After iPod, iTunes, iPod nano….there is iBridge

I just received a message that the Kauffman foundation just announced a new product: iBridge. Nothing to do with MP3’s this time. It’s not even an Apple product. It is an application designed to ease the transaction burden on university technology transfer offices and it encourage more open and efficient access to research by academics and other interested parties. Carl J. Schramm, president and CEO of the Kauffman Foundation explains it like this:

“Universities are tremendous wellsprings of knowledge. The iBridge program encourages widespread access to that valuable information, linking researchers with interested parties, and ultimately helping to more fully realize the innovation potential that research offers.”

The iBridge application initially will be piloted by selected universities throughout the United States, including Washington University in St. Louis, University of North Carolina ot Chapel Hill, Wisconsin Alumni Research Foundation, Cornell University and the University of Kansas. It is expected that a total of seven U.S. universities will participate in the initial pilot in the coming months.

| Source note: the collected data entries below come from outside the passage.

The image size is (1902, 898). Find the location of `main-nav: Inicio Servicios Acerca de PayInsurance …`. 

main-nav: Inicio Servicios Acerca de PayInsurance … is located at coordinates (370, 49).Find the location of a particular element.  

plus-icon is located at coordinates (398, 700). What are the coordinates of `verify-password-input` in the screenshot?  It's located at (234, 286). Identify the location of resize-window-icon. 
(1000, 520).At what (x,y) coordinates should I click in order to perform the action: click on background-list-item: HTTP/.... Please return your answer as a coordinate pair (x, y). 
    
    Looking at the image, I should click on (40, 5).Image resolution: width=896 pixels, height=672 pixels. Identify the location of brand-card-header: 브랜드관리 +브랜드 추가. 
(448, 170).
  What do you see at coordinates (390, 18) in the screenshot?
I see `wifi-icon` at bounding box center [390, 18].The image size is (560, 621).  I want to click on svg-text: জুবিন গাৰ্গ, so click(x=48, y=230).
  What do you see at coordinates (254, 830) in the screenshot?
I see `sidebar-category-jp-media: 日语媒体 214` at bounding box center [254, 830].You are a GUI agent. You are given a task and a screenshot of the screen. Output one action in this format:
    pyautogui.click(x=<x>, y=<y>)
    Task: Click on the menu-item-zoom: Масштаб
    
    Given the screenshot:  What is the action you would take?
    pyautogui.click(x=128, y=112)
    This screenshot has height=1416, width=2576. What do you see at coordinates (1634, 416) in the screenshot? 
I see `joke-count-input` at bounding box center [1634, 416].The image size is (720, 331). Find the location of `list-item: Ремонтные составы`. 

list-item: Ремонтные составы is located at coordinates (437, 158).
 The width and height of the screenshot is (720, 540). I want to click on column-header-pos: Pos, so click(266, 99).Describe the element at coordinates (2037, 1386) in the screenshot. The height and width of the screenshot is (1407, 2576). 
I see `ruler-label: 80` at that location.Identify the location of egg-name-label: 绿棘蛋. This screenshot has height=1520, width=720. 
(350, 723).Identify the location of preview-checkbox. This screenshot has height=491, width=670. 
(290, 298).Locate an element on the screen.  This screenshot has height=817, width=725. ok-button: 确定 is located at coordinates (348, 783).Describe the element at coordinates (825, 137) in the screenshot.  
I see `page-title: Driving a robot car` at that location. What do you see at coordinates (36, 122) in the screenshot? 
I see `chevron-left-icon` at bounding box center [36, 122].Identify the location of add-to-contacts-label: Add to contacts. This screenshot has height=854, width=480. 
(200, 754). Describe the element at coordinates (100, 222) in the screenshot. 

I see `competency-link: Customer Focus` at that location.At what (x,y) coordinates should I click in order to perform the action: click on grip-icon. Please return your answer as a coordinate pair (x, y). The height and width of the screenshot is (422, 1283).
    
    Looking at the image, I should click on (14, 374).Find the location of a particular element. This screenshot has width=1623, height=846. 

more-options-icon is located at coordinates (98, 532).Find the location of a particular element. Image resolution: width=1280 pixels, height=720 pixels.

Here is how it works…or is supposed to work

The iBridge platform complements their existing processes for collaboration and technology transfer. Universities may use the iBridge application to license and distribute a variety of information, including software, research tools, databases, teaching materials, surveys and reference materials that by themselves do not rise to the level of an ‘innovation home run’. Postings may also include a variety of research artefacts, as well as descriptions of ongoing research activities. Most of these innovations are deemed not worthy of patents and are therefore shelved. But many of these shelved innovations are, in fact, valuable research tools or software that can be utilized to either accelerate research, or, if bundled with other innovations, developed as a commercially viable innovation for licensing. Unfortunately, these shelved innovations rarely find their way into the hands of interested third parties. Posting a discovery on the iBridge Web site not only formally discloses that a discovery has been made, it also safeguards the university’s interest in its intellectual property by starting a record-keeping file.

I haven’t seen it and don’t know exactly how it works, but it sounds a bit like a forum or an online academic community, doesn’t it? Wasn’t that the way the Internet started? On the other hand, I do think a lot of research is duplicated because we don’t know that it’s done already or is being left unused altogether. Time will tell if it works…I’ll keep an eye on it.